**Provided data:**
────────────────────
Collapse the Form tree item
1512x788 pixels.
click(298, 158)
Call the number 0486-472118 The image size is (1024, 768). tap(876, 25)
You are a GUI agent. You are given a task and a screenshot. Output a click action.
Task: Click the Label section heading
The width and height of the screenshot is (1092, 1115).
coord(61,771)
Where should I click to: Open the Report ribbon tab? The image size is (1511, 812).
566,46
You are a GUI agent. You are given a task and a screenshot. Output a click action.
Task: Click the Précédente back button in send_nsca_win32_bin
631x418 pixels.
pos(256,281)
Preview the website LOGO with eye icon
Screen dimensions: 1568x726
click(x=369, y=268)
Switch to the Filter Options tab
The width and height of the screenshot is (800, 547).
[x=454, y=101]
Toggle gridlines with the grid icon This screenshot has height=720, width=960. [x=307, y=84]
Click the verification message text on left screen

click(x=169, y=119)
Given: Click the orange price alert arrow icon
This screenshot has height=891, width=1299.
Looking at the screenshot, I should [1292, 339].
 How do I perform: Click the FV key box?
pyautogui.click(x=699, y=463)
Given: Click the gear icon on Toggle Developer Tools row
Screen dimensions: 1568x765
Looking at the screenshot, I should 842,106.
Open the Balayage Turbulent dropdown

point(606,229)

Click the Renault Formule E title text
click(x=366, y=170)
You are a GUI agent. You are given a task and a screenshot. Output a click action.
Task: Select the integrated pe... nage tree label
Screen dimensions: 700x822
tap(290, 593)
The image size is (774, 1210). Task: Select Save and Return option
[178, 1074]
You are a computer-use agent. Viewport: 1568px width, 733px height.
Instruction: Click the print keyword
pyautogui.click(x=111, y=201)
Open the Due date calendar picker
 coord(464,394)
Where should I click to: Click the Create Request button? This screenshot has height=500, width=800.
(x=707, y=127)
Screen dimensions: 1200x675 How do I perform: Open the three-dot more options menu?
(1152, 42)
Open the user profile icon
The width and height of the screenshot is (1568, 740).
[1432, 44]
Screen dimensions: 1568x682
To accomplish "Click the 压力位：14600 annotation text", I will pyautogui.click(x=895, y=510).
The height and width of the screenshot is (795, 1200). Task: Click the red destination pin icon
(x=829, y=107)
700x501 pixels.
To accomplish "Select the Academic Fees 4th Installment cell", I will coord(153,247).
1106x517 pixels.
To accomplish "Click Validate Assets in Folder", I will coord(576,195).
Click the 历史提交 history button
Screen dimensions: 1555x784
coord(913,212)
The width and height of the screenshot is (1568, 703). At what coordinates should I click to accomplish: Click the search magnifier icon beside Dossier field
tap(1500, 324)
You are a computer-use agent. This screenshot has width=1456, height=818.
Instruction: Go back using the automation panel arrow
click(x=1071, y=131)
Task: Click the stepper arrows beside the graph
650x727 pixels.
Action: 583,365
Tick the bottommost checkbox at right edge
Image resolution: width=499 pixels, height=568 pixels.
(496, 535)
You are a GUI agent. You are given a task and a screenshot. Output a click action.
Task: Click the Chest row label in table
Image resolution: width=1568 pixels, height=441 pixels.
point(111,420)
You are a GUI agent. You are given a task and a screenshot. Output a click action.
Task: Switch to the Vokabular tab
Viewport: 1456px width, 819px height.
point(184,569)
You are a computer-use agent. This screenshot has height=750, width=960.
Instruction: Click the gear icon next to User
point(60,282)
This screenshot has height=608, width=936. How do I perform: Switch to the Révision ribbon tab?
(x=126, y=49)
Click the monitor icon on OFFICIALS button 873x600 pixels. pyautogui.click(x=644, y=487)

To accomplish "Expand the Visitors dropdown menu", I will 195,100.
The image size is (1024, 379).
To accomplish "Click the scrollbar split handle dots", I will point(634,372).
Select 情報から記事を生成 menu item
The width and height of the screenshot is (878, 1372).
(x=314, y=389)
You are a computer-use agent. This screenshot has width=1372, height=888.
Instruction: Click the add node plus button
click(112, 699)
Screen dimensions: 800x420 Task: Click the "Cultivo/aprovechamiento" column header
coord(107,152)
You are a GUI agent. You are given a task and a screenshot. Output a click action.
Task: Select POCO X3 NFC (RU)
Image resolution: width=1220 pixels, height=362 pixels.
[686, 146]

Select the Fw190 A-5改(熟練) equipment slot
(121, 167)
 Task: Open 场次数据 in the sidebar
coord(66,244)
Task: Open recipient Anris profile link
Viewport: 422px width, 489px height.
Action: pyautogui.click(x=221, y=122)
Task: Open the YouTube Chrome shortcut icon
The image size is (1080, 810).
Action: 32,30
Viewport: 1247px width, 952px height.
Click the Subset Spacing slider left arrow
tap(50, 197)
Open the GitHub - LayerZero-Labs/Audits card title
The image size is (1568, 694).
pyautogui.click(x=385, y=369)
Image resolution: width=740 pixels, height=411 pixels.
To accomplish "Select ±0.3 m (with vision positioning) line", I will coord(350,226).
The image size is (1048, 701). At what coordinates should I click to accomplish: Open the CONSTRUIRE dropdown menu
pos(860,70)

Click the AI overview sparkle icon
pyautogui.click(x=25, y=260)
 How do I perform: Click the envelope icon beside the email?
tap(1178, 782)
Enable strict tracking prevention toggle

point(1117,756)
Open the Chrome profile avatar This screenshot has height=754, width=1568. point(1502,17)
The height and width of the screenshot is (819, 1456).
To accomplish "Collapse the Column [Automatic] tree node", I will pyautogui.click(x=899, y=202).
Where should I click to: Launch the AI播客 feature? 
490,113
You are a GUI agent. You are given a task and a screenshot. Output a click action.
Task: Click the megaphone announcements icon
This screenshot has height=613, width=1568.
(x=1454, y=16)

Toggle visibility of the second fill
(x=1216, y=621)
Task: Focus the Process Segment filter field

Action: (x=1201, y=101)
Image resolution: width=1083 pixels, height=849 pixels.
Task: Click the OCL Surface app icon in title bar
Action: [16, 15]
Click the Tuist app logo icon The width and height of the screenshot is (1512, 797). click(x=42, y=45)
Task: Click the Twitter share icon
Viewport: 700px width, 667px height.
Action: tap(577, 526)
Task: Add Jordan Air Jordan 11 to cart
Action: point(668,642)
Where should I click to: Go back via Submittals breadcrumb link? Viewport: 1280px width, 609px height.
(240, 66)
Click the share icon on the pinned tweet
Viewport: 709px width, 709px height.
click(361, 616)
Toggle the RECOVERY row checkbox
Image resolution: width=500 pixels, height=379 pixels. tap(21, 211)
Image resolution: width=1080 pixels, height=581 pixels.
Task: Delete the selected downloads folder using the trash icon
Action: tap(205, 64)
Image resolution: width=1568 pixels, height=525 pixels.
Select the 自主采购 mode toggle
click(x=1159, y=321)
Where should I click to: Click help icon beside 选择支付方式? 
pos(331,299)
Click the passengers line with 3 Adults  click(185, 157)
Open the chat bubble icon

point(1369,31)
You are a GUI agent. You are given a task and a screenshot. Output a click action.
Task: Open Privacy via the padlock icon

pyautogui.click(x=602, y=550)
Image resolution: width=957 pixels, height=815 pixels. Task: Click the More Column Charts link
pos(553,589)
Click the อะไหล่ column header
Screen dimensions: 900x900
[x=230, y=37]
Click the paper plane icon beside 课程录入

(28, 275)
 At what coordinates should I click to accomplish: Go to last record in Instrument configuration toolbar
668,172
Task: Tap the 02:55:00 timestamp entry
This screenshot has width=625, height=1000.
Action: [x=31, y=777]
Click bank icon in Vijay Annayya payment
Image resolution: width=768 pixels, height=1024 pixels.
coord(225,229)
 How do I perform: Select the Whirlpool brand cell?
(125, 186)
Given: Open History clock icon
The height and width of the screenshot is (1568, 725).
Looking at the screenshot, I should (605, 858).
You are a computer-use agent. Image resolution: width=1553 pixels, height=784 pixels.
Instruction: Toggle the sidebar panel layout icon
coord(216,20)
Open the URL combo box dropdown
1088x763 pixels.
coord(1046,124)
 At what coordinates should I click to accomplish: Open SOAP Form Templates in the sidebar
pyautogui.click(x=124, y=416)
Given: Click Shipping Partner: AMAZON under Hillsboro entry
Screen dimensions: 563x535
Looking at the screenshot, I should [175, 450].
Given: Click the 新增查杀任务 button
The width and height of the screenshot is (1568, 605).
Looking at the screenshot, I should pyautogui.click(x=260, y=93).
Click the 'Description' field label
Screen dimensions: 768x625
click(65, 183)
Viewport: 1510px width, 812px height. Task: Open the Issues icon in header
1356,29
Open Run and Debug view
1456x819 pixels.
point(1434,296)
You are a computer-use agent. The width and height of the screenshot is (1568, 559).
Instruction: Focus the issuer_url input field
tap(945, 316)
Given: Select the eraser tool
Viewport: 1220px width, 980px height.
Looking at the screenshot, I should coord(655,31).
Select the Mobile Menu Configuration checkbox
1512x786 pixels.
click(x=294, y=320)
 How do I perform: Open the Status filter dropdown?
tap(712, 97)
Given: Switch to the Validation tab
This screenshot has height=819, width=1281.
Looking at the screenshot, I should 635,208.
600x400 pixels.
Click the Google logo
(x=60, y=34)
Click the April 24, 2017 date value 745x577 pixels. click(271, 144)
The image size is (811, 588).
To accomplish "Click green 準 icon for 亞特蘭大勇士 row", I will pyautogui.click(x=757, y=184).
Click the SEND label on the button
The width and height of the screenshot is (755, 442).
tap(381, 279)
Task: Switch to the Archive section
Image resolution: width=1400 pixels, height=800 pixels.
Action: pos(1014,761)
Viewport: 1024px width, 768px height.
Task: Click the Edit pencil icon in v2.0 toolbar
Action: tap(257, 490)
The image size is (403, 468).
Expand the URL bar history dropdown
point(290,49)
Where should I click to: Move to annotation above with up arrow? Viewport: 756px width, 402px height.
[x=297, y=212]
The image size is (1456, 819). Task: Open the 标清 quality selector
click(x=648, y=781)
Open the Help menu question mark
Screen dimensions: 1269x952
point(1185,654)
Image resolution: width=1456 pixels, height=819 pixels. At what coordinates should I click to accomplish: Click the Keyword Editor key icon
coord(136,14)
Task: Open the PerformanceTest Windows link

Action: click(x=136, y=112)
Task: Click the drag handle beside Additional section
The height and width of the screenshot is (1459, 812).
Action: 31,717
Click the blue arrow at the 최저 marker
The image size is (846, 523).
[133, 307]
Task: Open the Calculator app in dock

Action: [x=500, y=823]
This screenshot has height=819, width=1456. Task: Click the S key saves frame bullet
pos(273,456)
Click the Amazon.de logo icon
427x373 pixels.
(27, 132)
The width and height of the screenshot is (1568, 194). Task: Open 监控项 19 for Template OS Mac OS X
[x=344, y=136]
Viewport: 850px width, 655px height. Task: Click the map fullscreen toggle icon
────────────────────
**Stated goal:** Please render the entries from the very first line through the line containing "Call the number" as a numbered list, leaving out any blank lines.

**Output for this exercise:**
1. Collapse the Form tree item
2. 1512x788 pixels.
3. click(298, 158)
4. Call the number 0486-472118 The image size is (1024, 768). tap(876, 25)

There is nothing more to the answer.